Phon ist, wer wüsste das aus dem Physikunterricht der siebten Klasse nicht mehr, die Maßeinheit für die Tonstärke. Stephan Ohnhaus ist der Gitarrist der „Crackers“. Der Songtitel „Phonhaus“ ist die Kombination aus physikalischer Maßeinheit und Nachnamen und  symbolisiert einen starken Bezug zur Lautstärke. Bis heute ist in der Forschung umstritten, ob diese Neigung zum „lauter dreh´n“ nur auf den besungenen Stephan Ohnhaus zutraf oder die gesamte Band betraf. Dies kann hier jedoch dahinstehen, da Stephan Ohnhaus ein ausgesprochen virtuoser Gitarrist ist und die aufkommende brachiale Anmutung der reinen Fixierung auf Dezibelzahlen durch sein Spiel gebrochen wird.

Diese Virtuosität wird in der Überlieferung als Gabe eines höheren Wesens, welche mit Eintritt in das Mannesalter zur Entfaltung kommt, gesehen. Ob es bei dem Zusatz „wenn Du bist ein Mann“ um eine aufschiebende Bedingung des Alters oder der Männlichkeit geht, wird inzwischen weniger diskutiert als die Frage nach diesem höheren Wesen und der Beschaffenheit seiner Gaben. Die Crackers legen dazu in der zweiten Strophe nach:

Als die da oben hörten, was da abging, schickten sie den Flattermann grad wieder hin. „Bring‘ das wieder in Ordnung“ sagten sie ihm nett, sonst nehmen wir Dir den Flugschein weg.

Hier findet die Band eine andere als die herkömmliche textliche Umschreibung von Engel. Diese geflügelten Boten, diese immateriellen Wesen aus reiner Form werden gewöhnlich nicht als „Flattermann“ betitelt. Die saloppe Formulierung signalisiert Rebellion, Auflehnung gegen starre Formen, strenge Hierarchien und eine bestehende Ordnung in „Oben“ und „Unten“. Deren Existenz wird aber nicht grundsätzlich in Frage gestellt. Und die Drohung, bei Zuwiderhandeln werde man dem Engel „den Flugschein“ wegnehmen, wirkt geradezu alttestamentarisch.

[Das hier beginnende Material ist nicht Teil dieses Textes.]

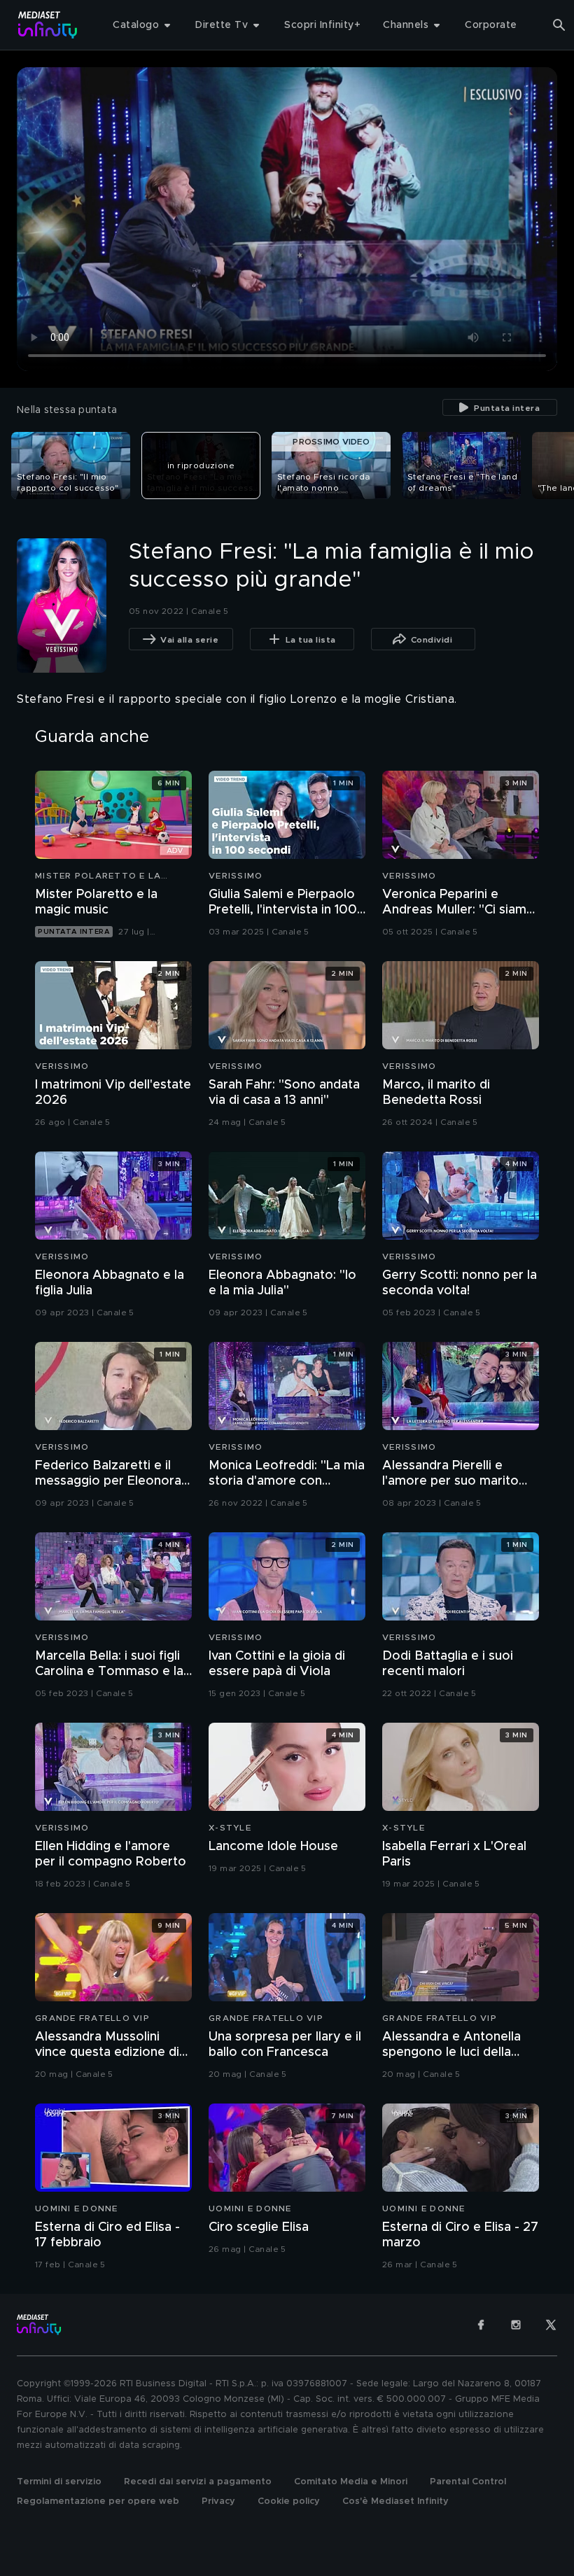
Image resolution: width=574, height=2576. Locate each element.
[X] (551, 2324)
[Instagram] (516, 2324)
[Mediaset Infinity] (48, 24)
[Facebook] (481, 2324)
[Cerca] (559, 25)
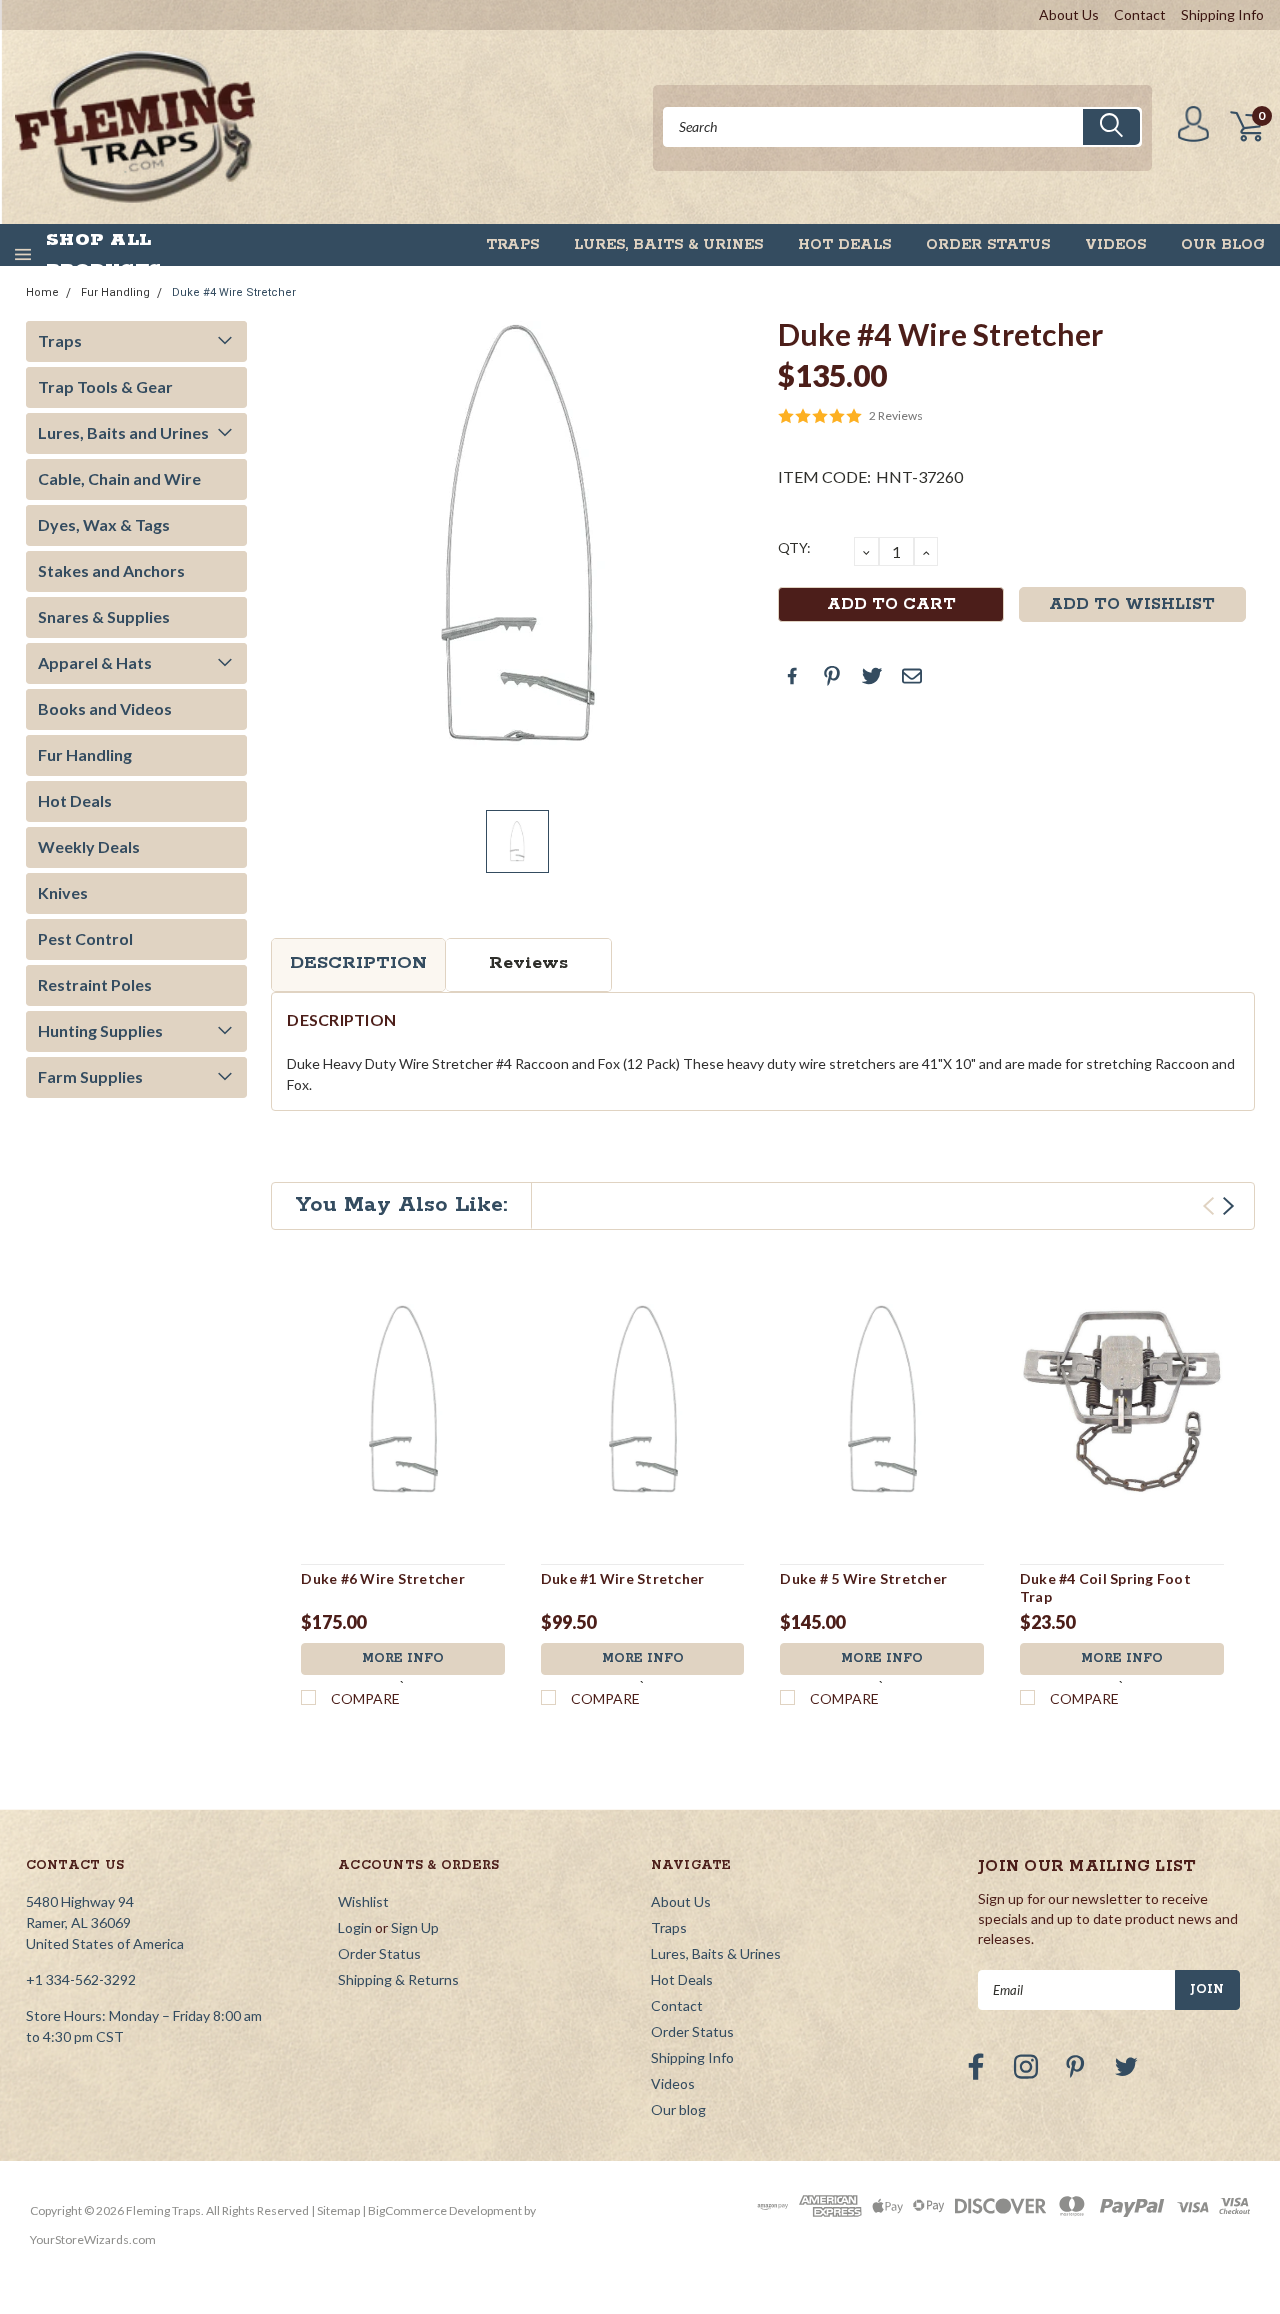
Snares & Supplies (104, 616)
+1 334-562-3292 (81, 1979)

Die darauffolgende musikalische „Bridge“ baut auch inhaltlich eine Brücke der Hoffnung:

Wie immer hört der Mensch nie auf die Stimme des Herrn und Phoni sprach zum Engel „Ich phön aber gern“. Darauf sagte dieser nur: „Mach was Du willst, doch zur Strafe nur in A-Dur.“

Das kennt man aus Genesis. Aus Genesis, dem ersten Buch der Bibel, nicht von Genesis, der Band. Der Engel gesteht dem Menschen seinen (freien) Willen zu. Der Mensch hört nicht auf die Stimme des Herrn und greift zum Apfel bzw. zum Lautstärkeregler. Und die Konsequenz? Raus aus dem Paradies, rein in A-Dur. Der Grundton von A-Dur ist übrigens – A. Jenes A, das bei so vielen Crackers-Konzerten gemeinsam gesungen wurde: Hansi gibt den Ton vor, Loti stimmt an und dann singen alle mit. Und hier verlassen wir den ursprünglichen Text, der 2018 entstand und damals mit dem flammenden Appell endete: „Crackers-Konzert – JETZT!“ Zum Glück haben die Crackers seitdem wieder Konzerte gegeben, sogar viele.

Und dann ist letzten Monat Lothar „Loti“ Pohl völlig überraschend verstorben.  „Die Ära Crackers ist nun zu Ende.“ Ich habe keine andere Band öfter gesehen: In Festzelten in Wiesbadener Vororten, im Tattersall oder beim Konzert zum 40. Bandgeburtstag 2019 auf dem Gelände der Gibber Kerb. Das war mein letztes Crackers-Konzert. Und zum Schluss haben wir, wie bei so vielen Konzerten vorher, „Nehmt Abschied Brüder“ gesungen. Jetzt müssen wir das tun. Mir fehlen dafür die Worte, deswegen leihe ich mir die von Gabriel Garcia Márquez: „Weine nicht, weil es vorbei ist, sondern lächle, weil es sich zugetragen hat.“ Und dann wieder „Stecker rein und alle Knöpfe auf 10“.